__Übungstext__:
⁂

Für den Kunden, betont Zielke noch einmal, sei online und offline keine Konkurrenz, sondern die Möglichkeit, über mehrere Wege mit den Händlern Kontakt aufzunehmen. „Selbst, wenn ich im Moment nicht stationär verkaufen kann, dann ist es trotzdem wichtig, dass ich den Kontakt zu den Kunden halte, damit ich nach dem Lockdown auch irgendwo anknüpfen kann.“ Das bedeute auch im Zustand der geschlossenen Geschäfte, die Schaufenster ansprechend und aktuell zu dekorieren, denn es gebe immer Laufkundschaft, die sich inspirieren lasse. Und wenn ein Einzelhändler dann auch noch versuche, beispielsweise über Social Media Kontakt zum Kunden zu halten, indem er über neue Produkte oder Trends informiert, dann bliebe er im Gespräch und sage: Hier, ich bin noch da!

⁂

__Die Daten__:
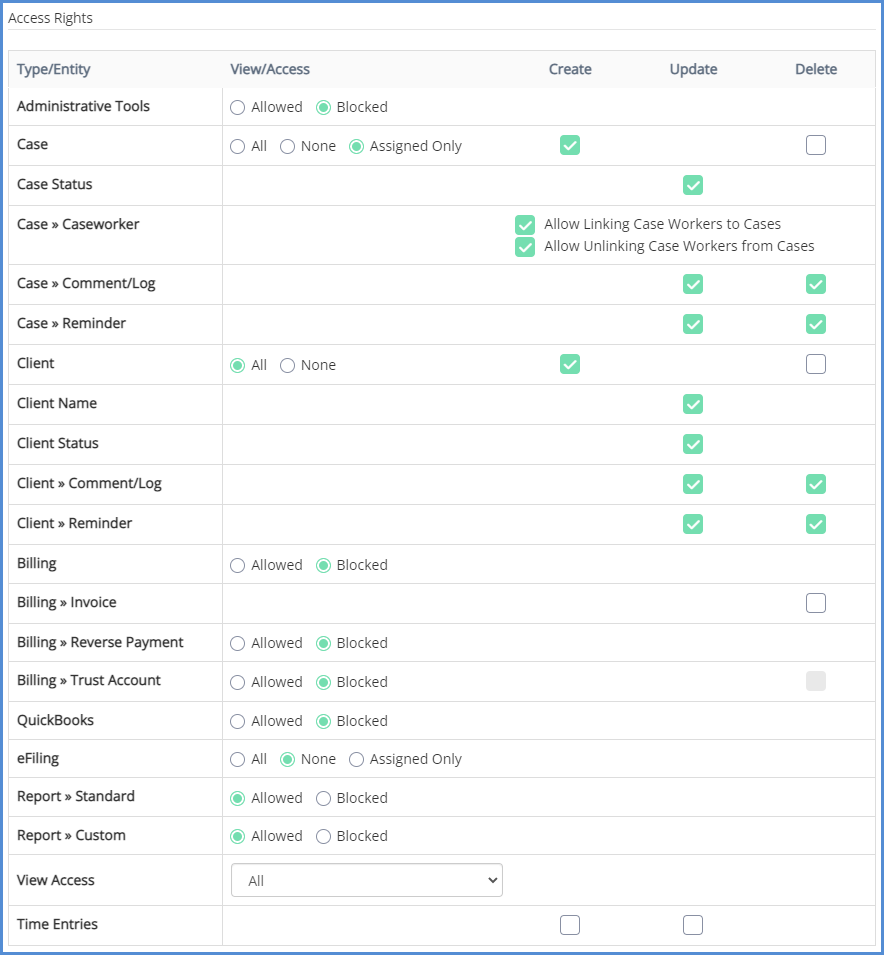Allow QuickBooks access

[x=238, y=721]
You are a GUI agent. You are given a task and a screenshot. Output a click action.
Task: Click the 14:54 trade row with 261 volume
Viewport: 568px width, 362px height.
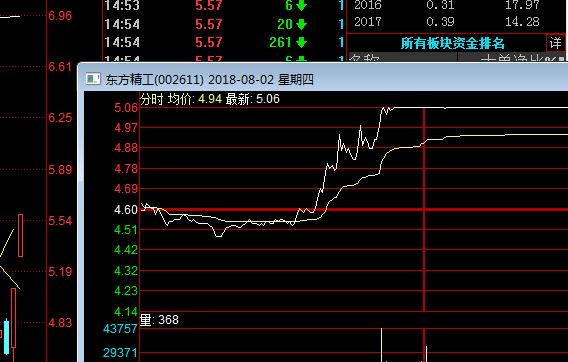tap(224, 42)
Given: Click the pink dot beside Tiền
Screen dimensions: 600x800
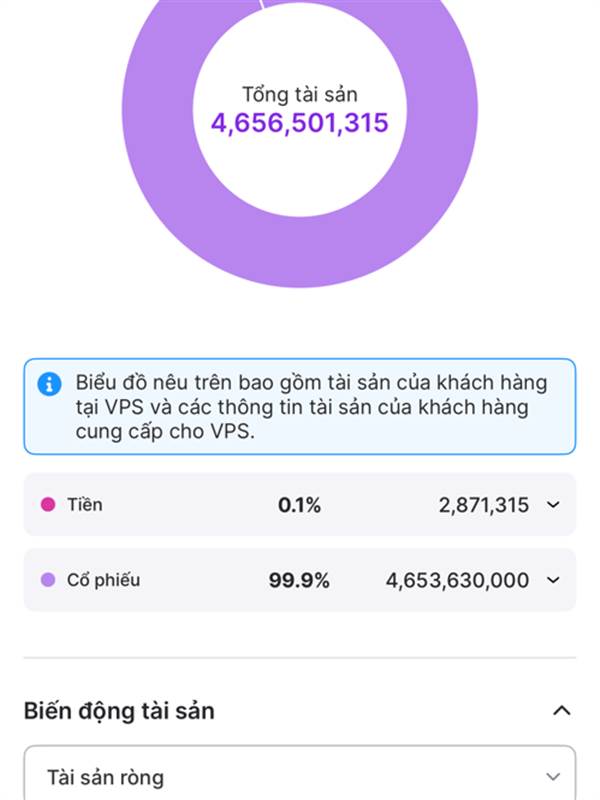Looking at the screenshot, I should click(x=47, y=505).
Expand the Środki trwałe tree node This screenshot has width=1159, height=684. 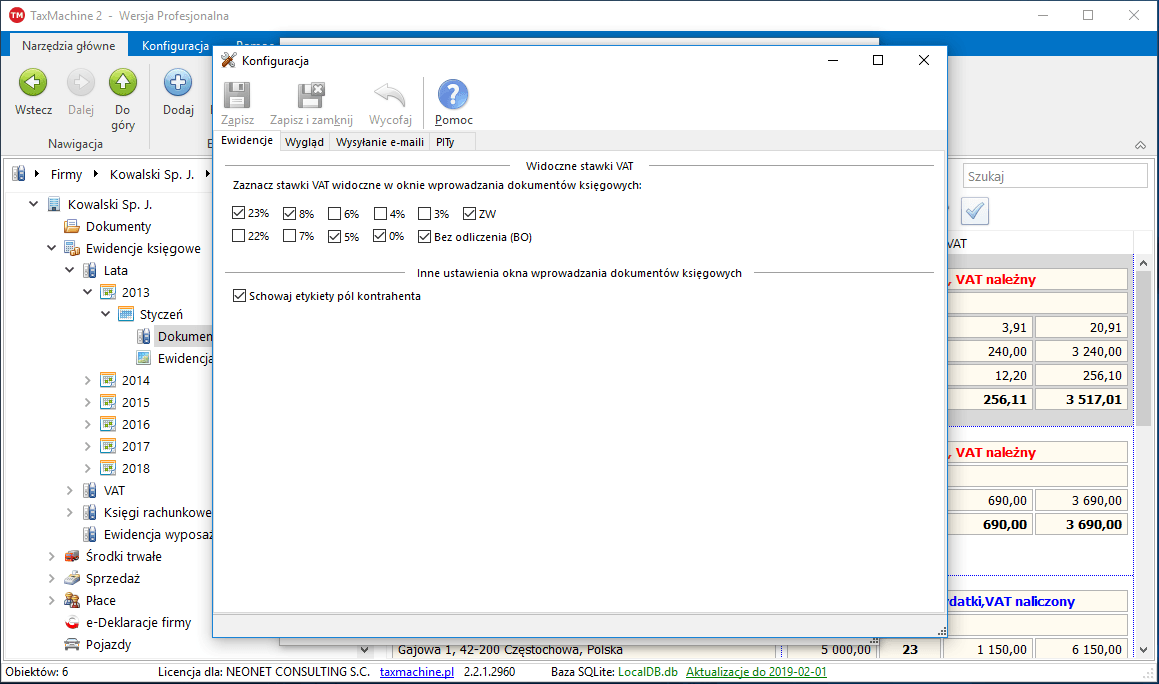tap(51, 556)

⁂

__Aufgabe__:
Warum sollen die Schaufenster laut dem Übungstext auch bei geschlossenen Geschäften ansprechend und aktuell dekoriert werden?

__Erwartete Antwort__:
Weil es immer Laufkundschaft gibt, die sich inspirieren lässt.